In the records below, edit the part that runs from the line containing "This screenshot has" through the end of the records, replacing "checkbox" with "toggle" and leaving everything else unchanged. Return only that part, without the pictures.
.....
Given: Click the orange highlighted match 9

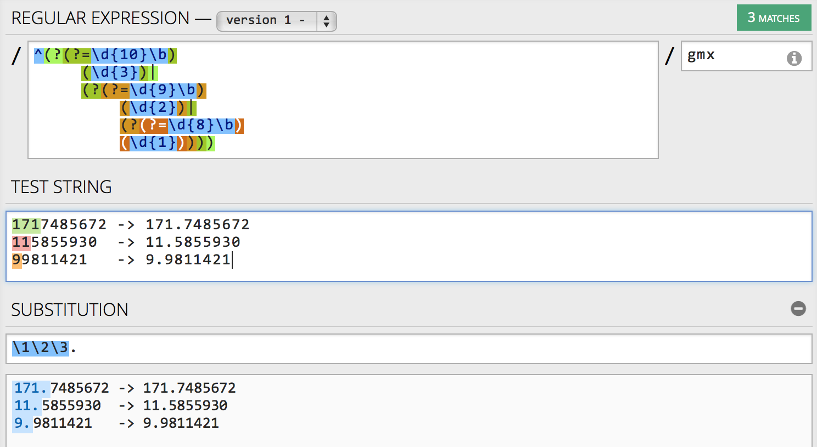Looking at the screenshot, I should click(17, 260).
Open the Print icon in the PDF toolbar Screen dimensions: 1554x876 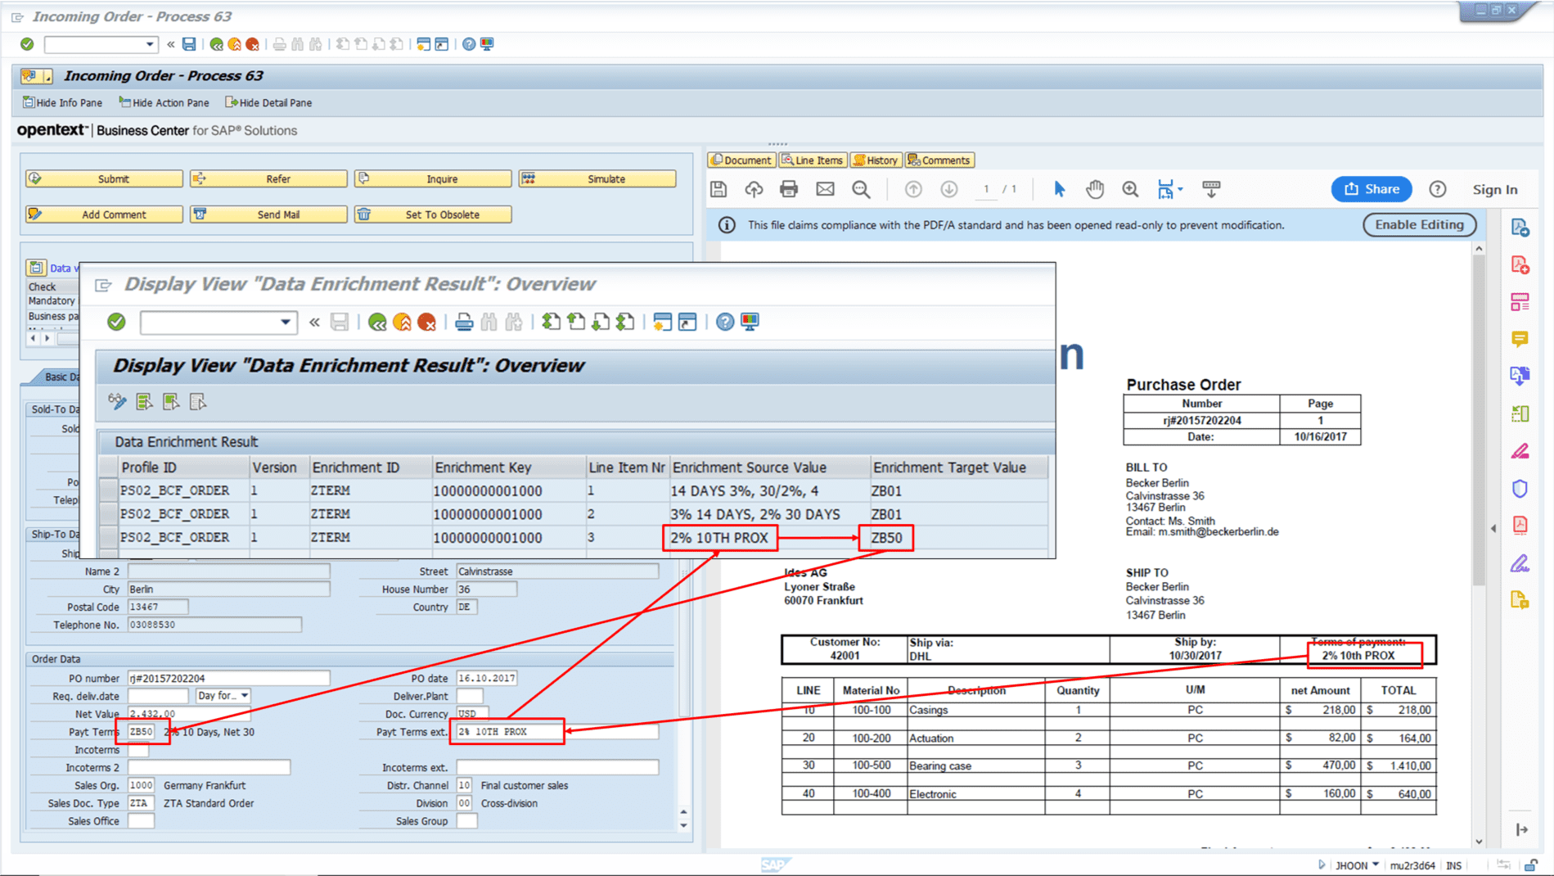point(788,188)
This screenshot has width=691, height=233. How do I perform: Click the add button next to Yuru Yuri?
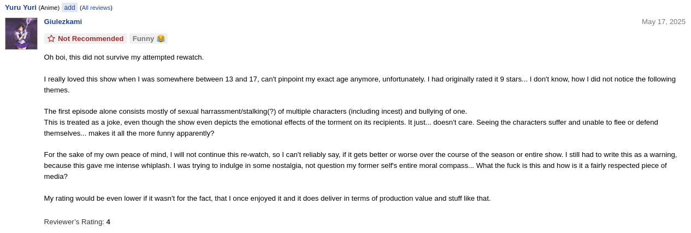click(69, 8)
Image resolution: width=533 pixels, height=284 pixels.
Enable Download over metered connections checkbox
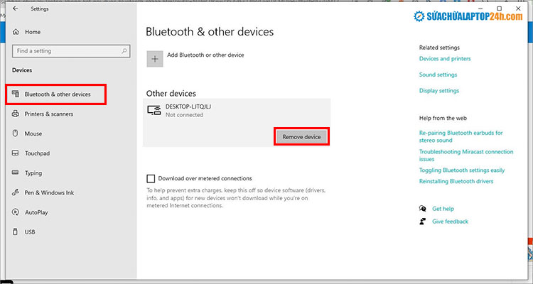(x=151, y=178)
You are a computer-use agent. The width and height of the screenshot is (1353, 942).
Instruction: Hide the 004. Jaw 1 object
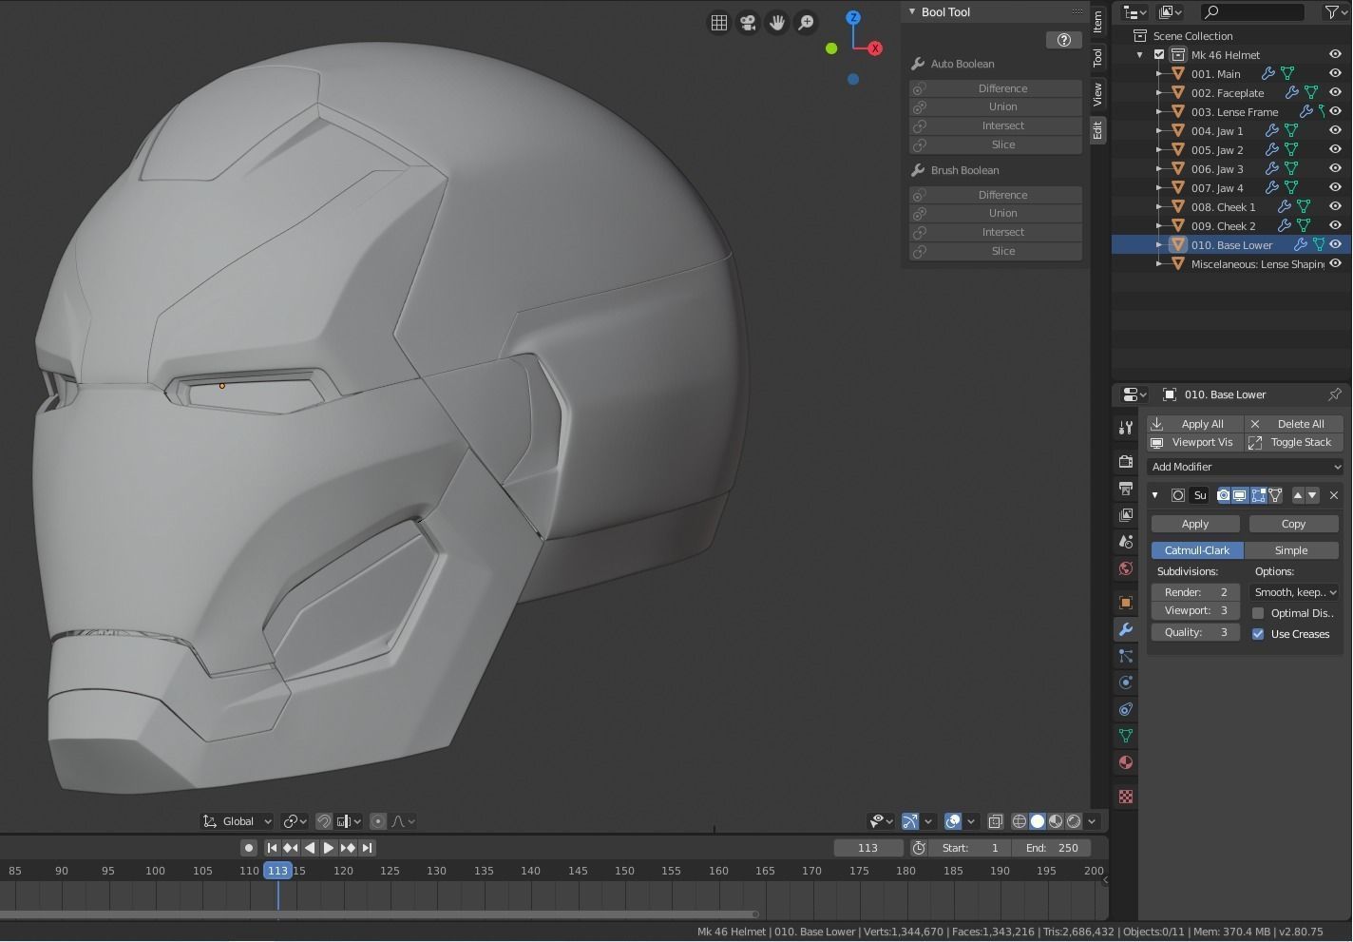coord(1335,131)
.....
- Exercise solution:
This screenshot has width=691, height=233. How do I perform: Click the add button next to Yuru Yuri?
click(69, 8)
Image resolution: width=533 pixels, height=284 pixels.
Enable Download over metered connections toggle
(x=151, y=178)
You are a computer-use agent. The width and height of the screenshot is (1353, 942).
Instruction: Hide the 004. Jaw 1 object
coord(1335,131)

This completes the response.